(Items listed in a dataset)
------

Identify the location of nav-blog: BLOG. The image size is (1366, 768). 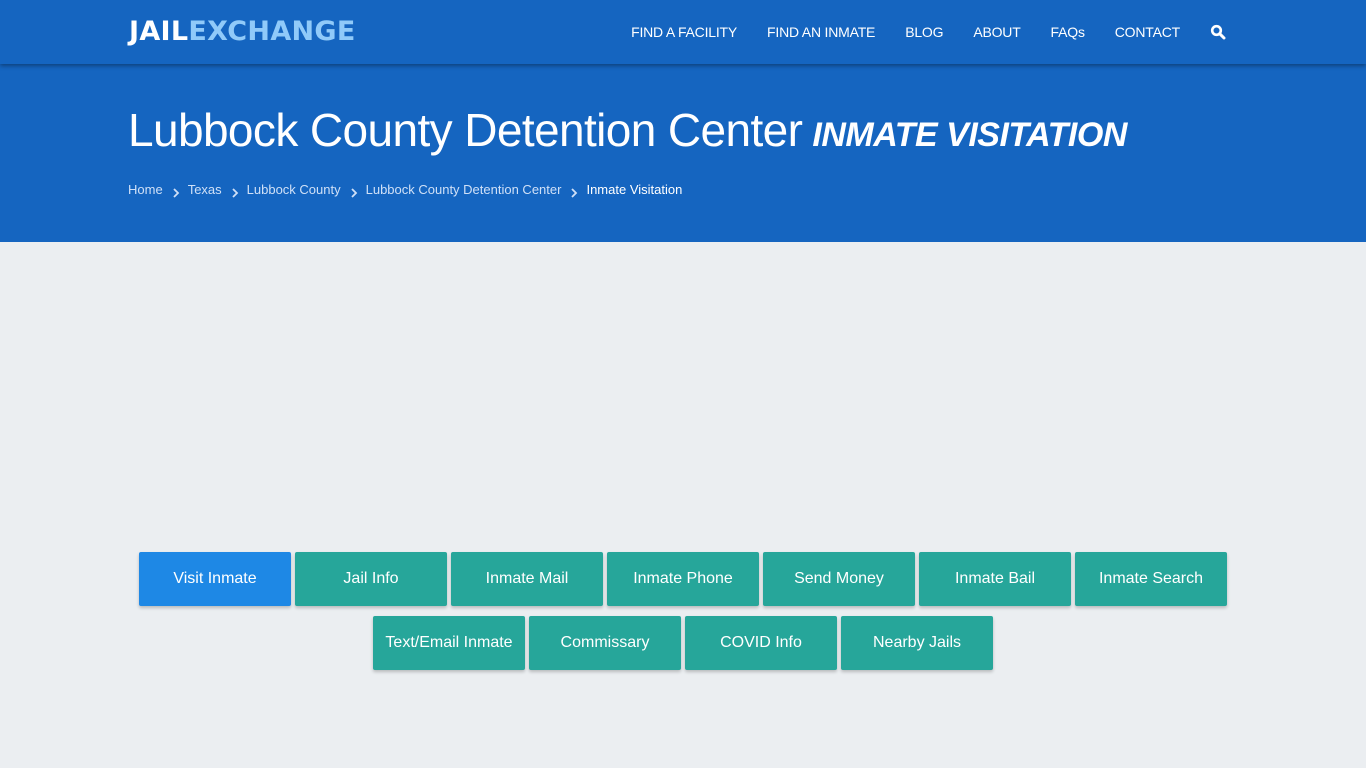
(924, 32).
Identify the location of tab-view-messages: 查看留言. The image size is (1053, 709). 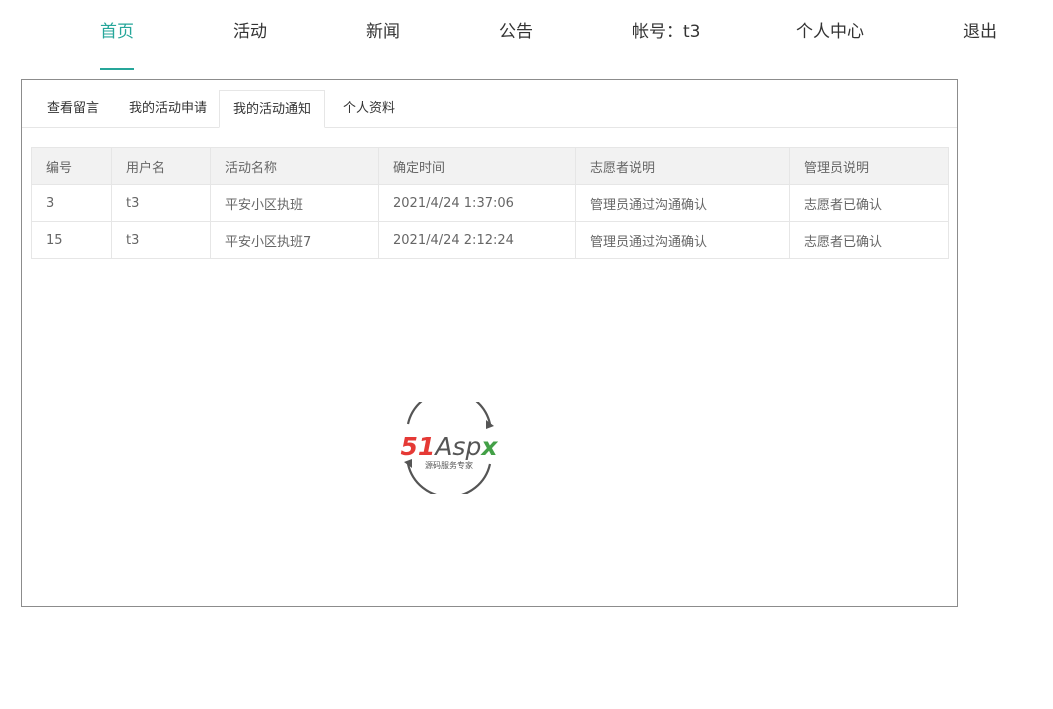
(73, 108).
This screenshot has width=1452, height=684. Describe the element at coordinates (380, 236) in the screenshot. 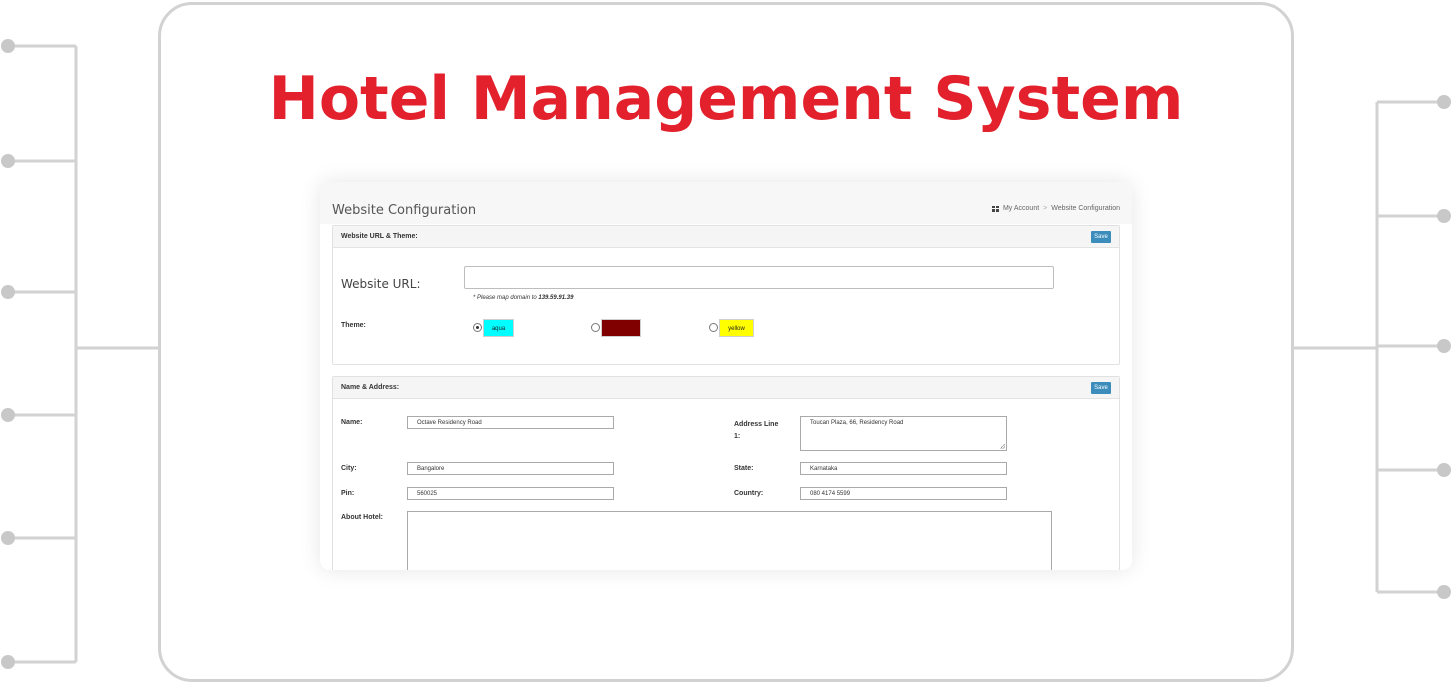

I see `panel-title: Website URL & Theme:` at that location.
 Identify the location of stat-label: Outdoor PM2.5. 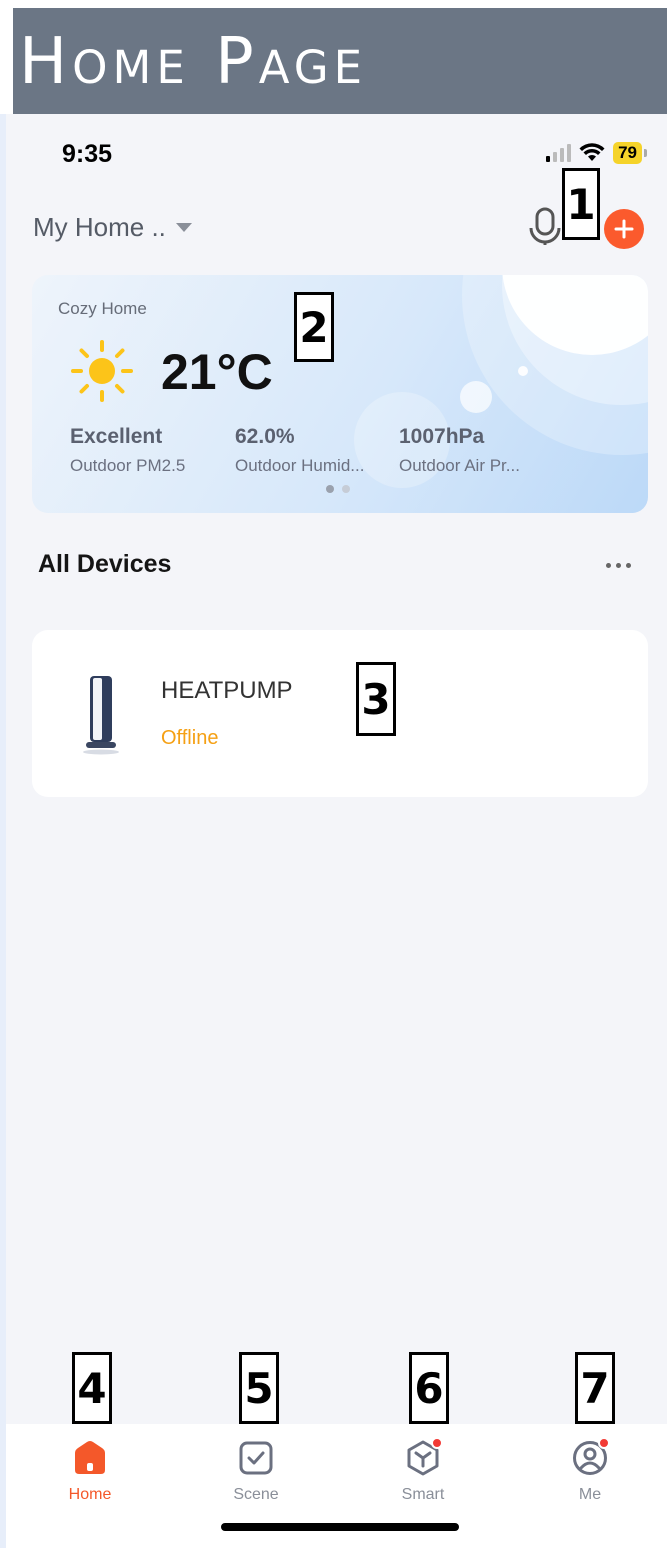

------

Task goal: Set out every line of the listing above as a Markdown table with the columns "Row" and "Line," numbering the rows and skipping blank lines. Leave the pictures out.

Output for this task:
| Row | Line |
|---|---|
| 1 | Identify the location of nav-blog: BLOG. The image size is (1366, 768).  |
| 2 | (924, 32). |
| 3 | Identify the location of tab-view-messages: 查看留言. The image size is (1053, 709).  |
| 4 | (73, 108). |
| 5 | This screenshot has width=1452, height=684. Describe the element at coordinates (380, 236) in the screenshot.  |
| 6 | I see `panel-title: Website URL & Theme:` at that location. |
| 7 |  Identify the location of stat-label: Outdoor PM2.5.  |